Lorsqu’elle se retire de la scène sportive fin 1982 pour laisser place à la Lancia 037 Rally de Groupe B, la Lancia Stratos a signé près de 500 victoires en rallye avec des écuries officielles ou des concurrents privés.Elle a permis à Lancia de remporter le Championnat du Monde des Rallyes Constructeurs de 1974 à 1976 avec 17 victoires en Championnat WRC. Certaines épreuves lui ont régulièrement souri comme le Rallye de San Remo remporté en 1974 (Sandro Munari), 1975 et 1976 (Björn Waldegård), 1978 (Markku Alén) et 1979 ("Tony" Fassina) ; mais aussi le Tour de Corse gagné en 1974 (Jean-Claude Andruet), 1975, 1979 et 1981 (Bernard Darniche) et 1976 (Munari) ; ou encore le Rallye de Monte-Carlo remporté de 1975 à 1977 (Munari) et 1979 (Darniche).
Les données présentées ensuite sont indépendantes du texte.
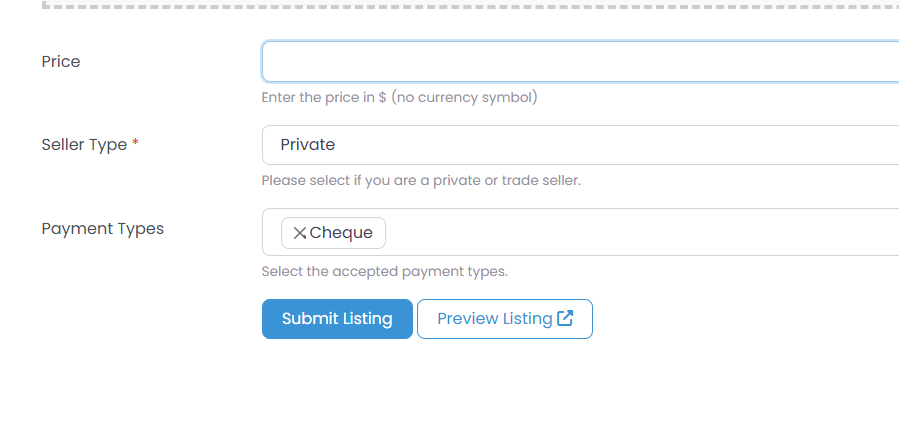Click the Seller Type field label

click(x=84, y=145)
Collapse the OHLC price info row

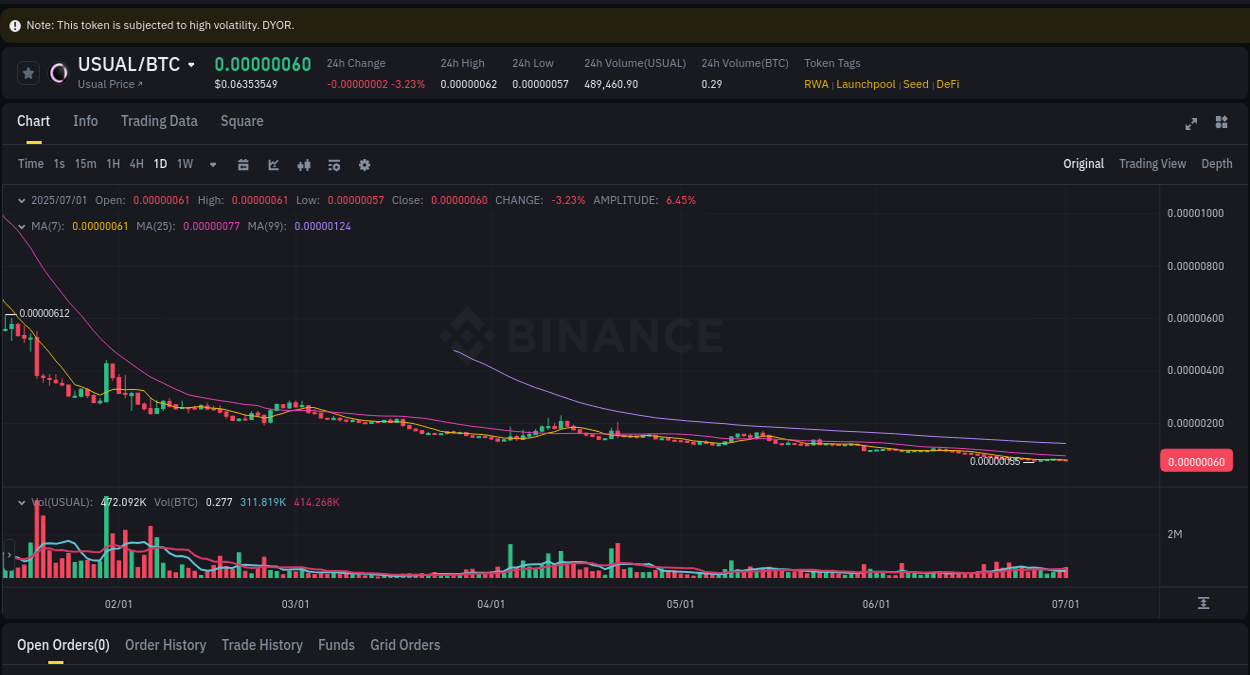pos(22,200)
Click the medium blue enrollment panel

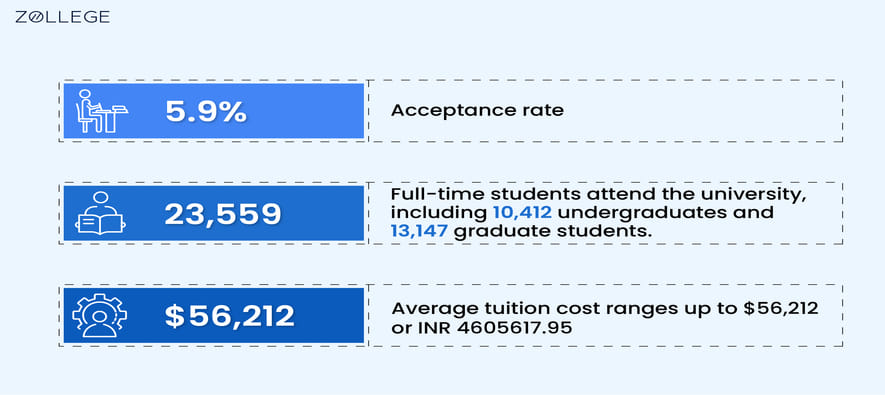tap(213, 213)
Viennent ensuite les victoires au Rallye de Rideau Lakes en 1974 (Munari), au Rallye de Suède en 1975 (Waldegård) et au Rallye du Portugal en 1976 (Munari). Son palmarès international est également riche de 50 victoires en Championnat d’Europe des Rallyes avec trois championnats remportés de 1976 à 1978. La Stratos s’est également imposée dans plusieurs autres épreuves internationales de premier plan telles que le Tour de France Auto en 1973 (Munari), 1975, 1977, 1979 et 1980 (Darniche) ou encore la Targa Florio en 1974 (Gérard Larrousse).